_DOCUMENT SECTION:_
According to Anglican Mainstream:

Witholding invitation to Minns is witholding invitation to all Nigerian Bishops – Akinola

Tuesday May 22nd 2007, 5:42 pm

In response to requests for comments on the Lambeth Conference invitations, Archbishop Peter Akinola reaffirms that the Church of Nigeria is committed to the CAPA commissioned report “The Road to Lambeth”.

Since only the first set of invitations had been sent, it is premature to conclude who will be present or absent at the conference. However, the withholding of invitation to a Nigerian bishop, elected and consecrated by other Nigerian bishops will be viewed as withholding invitation to the entire House of Bishops of the Church of Nigeria.

The Lord bless you as you remain in Christ.

_PROBLEM SET:_
[a] In the statement on the Lambeth Conference invitations, which report does Archbishop Peter Akinola say the Church of Nigeria is committed to?
[b] Resume the statement on the Lambeth Conference invitations after its last sentence.
These records have no connection to the statement on the Lambeth Conference invitations.

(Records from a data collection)
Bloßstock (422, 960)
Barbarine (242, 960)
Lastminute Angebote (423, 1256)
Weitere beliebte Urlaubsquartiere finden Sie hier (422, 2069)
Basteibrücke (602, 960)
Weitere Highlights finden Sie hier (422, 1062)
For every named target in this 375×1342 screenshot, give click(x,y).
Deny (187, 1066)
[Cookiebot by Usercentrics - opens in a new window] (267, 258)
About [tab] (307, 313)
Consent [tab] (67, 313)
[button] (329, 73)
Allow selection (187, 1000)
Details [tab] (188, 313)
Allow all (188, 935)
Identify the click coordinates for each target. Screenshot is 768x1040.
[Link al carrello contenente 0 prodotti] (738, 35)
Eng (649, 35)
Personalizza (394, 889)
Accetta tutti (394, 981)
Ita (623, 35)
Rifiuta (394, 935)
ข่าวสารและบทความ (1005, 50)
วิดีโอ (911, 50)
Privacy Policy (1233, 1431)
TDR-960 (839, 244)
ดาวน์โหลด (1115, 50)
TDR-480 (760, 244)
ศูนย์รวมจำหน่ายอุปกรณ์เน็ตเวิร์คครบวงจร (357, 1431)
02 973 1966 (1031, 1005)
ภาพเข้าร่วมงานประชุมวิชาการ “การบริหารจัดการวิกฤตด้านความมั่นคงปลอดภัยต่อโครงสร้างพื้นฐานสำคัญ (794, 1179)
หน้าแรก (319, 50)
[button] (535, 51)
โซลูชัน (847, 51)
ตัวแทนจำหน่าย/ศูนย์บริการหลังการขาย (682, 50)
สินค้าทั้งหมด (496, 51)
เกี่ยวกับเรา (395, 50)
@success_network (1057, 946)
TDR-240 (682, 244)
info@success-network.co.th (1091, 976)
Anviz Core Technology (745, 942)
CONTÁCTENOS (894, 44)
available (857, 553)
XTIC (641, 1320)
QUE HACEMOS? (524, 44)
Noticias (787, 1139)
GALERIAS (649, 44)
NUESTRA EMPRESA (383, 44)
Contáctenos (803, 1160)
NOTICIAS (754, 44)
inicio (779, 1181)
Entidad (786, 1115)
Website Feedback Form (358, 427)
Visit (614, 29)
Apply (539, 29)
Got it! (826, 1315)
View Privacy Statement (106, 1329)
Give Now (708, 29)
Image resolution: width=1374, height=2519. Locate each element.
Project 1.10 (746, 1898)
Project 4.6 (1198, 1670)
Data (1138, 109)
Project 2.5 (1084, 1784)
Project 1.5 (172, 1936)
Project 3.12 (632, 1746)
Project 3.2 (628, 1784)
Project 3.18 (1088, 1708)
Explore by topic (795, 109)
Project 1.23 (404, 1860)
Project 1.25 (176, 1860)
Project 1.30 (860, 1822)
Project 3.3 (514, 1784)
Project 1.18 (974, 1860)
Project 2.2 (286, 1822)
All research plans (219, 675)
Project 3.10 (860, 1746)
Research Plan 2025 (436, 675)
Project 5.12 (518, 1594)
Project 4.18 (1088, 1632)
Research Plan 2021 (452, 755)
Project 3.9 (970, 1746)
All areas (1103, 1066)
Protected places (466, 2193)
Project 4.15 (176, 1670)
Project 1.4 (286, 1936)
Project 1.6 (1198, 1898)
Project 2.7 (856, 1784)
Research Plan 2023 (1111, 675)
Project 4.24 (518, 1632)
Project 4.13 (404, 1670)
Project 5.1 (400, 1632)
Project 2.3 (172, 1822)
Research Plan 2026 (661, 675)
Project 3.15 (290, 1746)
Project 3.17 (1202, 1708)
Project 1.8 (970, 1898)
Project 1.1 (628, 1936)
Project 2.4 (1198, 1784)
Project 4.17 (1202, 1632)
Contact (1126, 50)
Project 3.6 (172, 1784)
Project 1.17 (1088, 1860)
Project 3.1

_RESULTS OF THE TASKS:_
[a] The CAPA commissioned report "The Road to Lambeth."

[b]
The Venerable AkinTunde Popoola
Director Communication
Office: +234 [0]9 523 6950/ 0987/ 0989 Fax: 1527
Mobile: +234 [0]805 800 1382
E-mail: communicator1@anglican-nig.org , communicator1nig@yahoo.com
Primate’s Office, 24 Douala Str., Wuse Zone 5, P.O. Box 212 ADCP, Abuja,
F.C.T., Nigeria.

CANA has issued this Statement by Bishop Minns on Lambeth Conference:

(Fairfax, Virginia) — A statement was issued by the Anglican Communion Office on May 22 regarding the Lambeth Conference of Anglican Communion bishops scheduled for July 2008. The Rt. Rev’d Martyn Minns, Missionary Bishop of CANA (Convocation of Anglicans in North America), has made the following response:

“I have read the statement from the Archbishop of Canterbury’s office regarding next year’s Lambeth Conference. While the immediate attention is focused on the invitation list, it should be remembered that this crisis in the Anglican Communion is not about a few individual bishops but about a worldwide Communion that is torn at its deepest level. This point was made repeatedly at the Primates’ meeting in Dar es Salaam. Depending on the response of The Episcopal Church to the Primates’ communiqué by September 30, the situation may become even more complex. One thing is clear, a great deal can and will happen before next July.”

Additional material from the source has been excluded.